Todavía veinticuatro de diciembre de dos mil trece, nueve y catorce de la noche, tremenda nevada.

Yulia y Lena caminaban de la mano, Yulia le tomaba la mano izquierda a Lena, ambas sin guantes al estar acostumbradas a ese tipo de frío. Caminaban desde la sesenta y dos hasta la setenta y nueve a lo largo de la Quinta Avenida. Yulia en suéter de cachemira blanco por debajo de su chaqueta azul marino, en un jeans azul gastado, botas café hasta por debajo de la rodilla y sin tacón, encima un abrigo azul marino Carolina Herrera que le daba toda la comodidad de flexibilidad anatómica hasta por debajo de la rodilla y que combinaba, con la misma perfección, con su bufanda rojo sandía de cachemira, muy abrigada al igual que su novia y futura esposa, quien, a diferencia de ella, llevaba un abrigo gris carbón de cuello alto para protegerla de que se le congelada la parte trasera de éste cuando no llevara bufanda, pero en esta ocasión sí llevaba bufanda, era negra y de cachemira. Su abrigo la cubría hasta por arriba de las rodillas, y cubría su camisa blanca por debajo del suéter de lana violeta que caía con escote triangular, y era por eso que se había puesto la bufanda. Llevaba sus legendarios Converse de cuero café, que daban un bonito tono al pantalón blanco. No llevaban bolso, simplemente las llaves del apartamento, un poco de dinero, sus identificaciones y una tarjeta de débito o crédito cada una, sólo por cualquier cosa.

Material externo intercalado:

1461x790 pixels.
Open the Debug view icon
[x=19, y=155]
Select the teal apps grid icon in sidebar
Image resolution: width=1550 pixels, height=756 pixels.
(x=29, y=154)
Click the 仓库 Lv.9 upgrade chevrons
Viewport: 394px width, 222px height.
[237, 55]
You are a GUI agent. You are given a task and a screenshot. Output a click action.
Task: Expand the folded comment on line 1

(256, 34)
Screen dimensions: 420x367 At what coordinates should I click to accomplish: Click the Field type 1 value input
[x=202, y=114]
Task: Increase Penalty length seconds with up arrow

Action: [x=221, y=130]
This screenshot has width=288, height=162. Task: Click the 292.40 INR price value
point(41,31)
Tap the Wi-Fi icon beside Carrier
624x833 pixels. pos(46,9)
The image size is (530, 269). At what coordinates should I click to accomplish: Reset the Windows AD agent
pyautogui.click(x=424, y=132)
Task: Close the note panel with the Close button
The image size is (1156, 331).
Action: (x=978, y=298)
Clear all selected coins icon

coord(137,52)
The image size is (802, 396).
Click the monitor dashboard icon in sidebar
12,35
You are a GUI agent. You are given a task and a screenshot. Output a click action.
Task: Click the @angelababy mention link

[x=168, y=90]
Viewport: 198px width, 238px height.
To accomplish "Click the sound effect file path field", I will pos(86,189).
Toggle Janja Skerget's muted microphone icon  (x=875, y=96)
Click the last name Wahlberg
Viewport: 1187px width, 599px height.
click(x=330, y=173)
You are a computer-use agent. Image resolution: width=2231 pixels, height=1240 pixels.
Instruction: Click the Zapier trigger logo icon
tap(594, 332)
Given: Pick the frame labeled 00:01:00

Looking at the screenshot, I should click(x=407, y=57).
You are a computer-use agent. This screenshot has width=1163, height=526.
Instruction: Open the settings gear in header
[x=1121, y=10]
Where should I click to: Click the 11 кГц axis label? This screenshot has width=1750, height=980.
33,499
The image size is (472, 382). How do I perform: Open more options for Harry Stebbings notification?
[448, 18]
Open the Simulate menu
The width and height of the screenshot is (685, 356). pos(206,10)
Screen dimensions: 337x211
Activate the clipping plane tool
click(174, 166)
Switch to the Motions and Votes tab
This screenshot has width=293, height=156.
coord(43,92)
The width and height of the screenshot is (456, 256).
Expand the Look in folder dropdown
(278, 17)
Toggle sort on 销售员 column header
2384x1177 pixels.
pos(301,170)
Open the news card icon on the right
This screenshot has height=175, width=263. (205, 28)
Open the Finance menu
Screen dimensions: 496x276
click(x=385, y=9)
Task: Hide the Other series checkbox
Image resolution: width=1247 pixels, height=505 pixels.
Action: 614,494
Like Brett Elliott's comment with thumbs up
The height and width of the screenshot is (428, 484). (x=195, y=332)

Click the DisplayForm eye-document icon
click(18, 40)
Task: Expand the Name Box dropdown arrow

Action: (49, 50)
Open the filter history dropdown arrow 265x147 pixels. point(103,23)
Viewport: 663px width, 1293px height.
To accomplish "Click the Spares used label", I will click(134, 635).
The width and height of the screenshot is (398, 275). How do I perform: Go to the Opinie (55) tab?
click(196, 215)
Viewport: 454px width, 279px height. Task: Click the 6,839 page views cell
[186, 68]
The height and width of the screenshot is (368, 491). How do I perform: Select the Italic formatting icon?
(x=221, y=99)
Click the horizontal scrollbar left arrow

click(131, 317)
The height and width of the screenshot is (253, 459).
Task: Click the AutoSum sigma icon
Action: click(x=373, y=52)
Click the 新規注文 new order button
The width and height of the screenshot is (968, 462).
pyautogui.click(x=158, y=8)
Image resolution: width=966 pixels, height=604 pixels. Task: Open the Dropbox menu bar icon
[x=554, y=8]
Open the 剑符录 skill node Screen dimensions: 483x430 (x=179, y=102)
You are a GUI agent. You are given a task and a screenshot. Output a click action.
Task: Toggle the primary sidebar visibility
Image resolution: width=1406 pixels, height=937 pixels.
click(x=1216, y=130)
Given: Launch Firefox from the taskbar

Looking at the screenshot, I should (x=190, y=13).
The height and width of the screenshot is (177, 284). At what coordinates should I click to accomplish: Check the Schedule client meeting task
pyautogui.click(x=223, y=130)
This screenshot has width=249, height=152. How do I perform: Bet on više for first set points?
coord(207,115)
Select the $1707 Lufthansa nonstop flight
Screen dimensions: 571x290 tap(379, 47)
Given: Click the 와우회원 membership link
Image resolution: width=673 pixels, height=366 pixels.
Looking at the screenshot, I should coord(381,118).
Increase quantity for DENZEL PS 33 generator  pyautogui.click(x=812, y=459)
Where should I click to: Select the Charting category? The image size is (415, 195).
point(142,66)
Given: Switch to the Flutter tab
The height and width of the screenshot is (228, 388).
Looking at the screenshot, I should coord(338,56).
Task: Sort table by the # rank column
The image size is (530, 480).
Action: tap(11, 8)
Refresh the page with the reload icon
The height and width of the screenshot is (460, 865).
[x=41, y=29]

Tras ellas venían las Katinas muertas en frío, más Katya que Inessa, pues Katya, por necedad, había decidido no aceptar el abrigo que Yulia le había ofrecido, y que le hubiera servido. Katya como si la hubieran sacado del catálogo de Abercrombie & Fitch sólo que con el abrigo más chic que pudo tomar prestado del closet de la entrada, uno de esos abrigos que no calentaban a nadie ni a nada, e Inessa, siempre muy conservadora, caminaba con sus manos en los bolsillos de su buen abrigo Armani negro, el que encapsulaba la perfecta manera de vestir de aquella mujer, la que siempre vestía pantalón y nunca falda, tan Lena a pesar de que ella ya había cedido varias veces, y camisa de botones manga larga con cárdigan con coderas, y unos Proenza Schouler negros de cuña. Tanto Katya como Inessa se asombraron del interior del edificio donde vivían los Roberts en el Penthouse, aquel edificio donde Natasha alguna vez vivió también. Se asombraron por la cortesía del Botones de la puerta y el del ascensor, que les desearon Feliz Navidad con una sonrisa y saludaron a Yulia con un sencillo "Señorita Volkova", pues no era primera vez que iba. Desde que Phillip había regresado a trabajar y Natasha se encargaba de su boda, si Lena tenía más trabajo que ella, Yulia iba a casa de los Roberts para estar con Natasha y para discutir los gustos de la boda, hasta ya habían empezado a trabajar con Margaret en el menú, a veces Yulia salía antes con tal de no estar de florero en su propia oficina mientras Lena estaba hasta el tope de cosas por hacer, y se iba a pasar la tarde con ambas Robinson, o Roberts en presencia de Romeo.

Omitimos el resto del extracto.